Lead Cyber Security Officer (PROJ-4353)
Job Description
Remote is seeking a highly skilled and dedicated Cyber Security Officer to join the elite Cyber Security Branch in DFAT. In this role, you will play a critical part in safeguarding DFAT’s ICT assets and ensuring compliance with industry standards and regulations. This position is primarily responsible for coordinating the implementation and assessment of the Essential Eight mitigation strategies, as outlined by the Australian Cyber Security Centre (ACSC).
As the Essential Eight Coordinator, you will lead efforts to enhance our cyber security posture by ensuring these strategies are effectively implemented and maintained. You will work closely with cross-functional teams to assess the maturity of our security measures, identify areas for improvement, and provide recommendations to mitigate risks.
In addition to your focus on the Essential Eight, you will conduct comprehensive ICT audits, develop and implement security policies, and monitor security incidents to ensure our organization remains resilient against evolving cyber threats. Your expertise in the Protective Security Policy Framework (PSPF) will also be crucial in aligning our security practices with government standards and requirements. (LH-02416)
Role Description
Job Specific role description
- Provide advice to DFAT business areas to understand, identify, and document key controls to ensure key risks with PSPF and E8 compliance and obligations are adequately managed.

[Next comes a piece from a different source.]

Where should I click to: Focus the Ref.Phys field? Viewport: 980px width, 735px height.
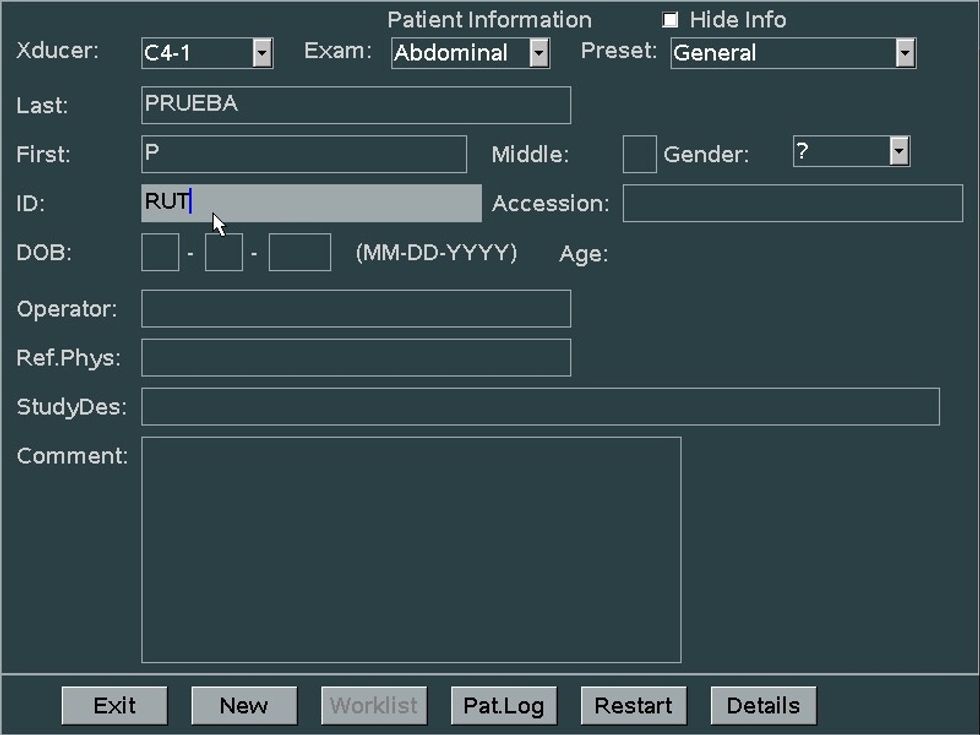(x=355, y=358)
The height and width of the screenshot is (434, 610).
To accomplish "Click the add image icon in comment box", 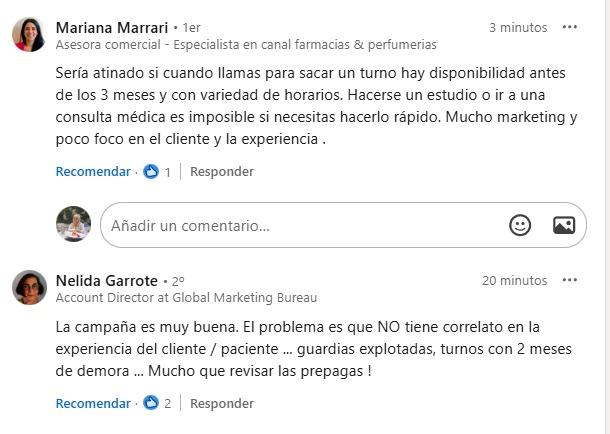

- Assist in reporting assurance activities and results to senior leadership.
- Develop and maintain strong stakeholder relationships in cyber.
- Effectively engage with 1st and 3rd Line of Defence stakeholders regarding risk and compliance assurance activities, including control testing, recommendation development and finding/remediation monitoring.
- Coordinate and complete cross-functional assurance activities, including design and operating effectiveness assessments.
- Monitor and track the completion of controls testing and assurance activities across the business.
Essential criteria
- Experience: Minimum 3 years’ experience in ICT auditing or related fields within a government context.
- Knowledge of Australian Government compliance frameworks; the Essential Eight and the Protective Security Policy Framework.
- Minimum active Negative Vetting Level 1 (NV1) security clearance.
Desirable criteria
- Tertiary education and certifications in information security and ICT assurance and audit domains, such as the Certified Information Systems Auditor (CISA), are beneficial.
- Familiarity of Australian Government policies, guidelines, and initiatives is advantageous.
- Strategic & Communication Skills: Ability to simulate advanced threat scenarios, manage multiple high-priority projects, and communicate complex issues to high-level officials.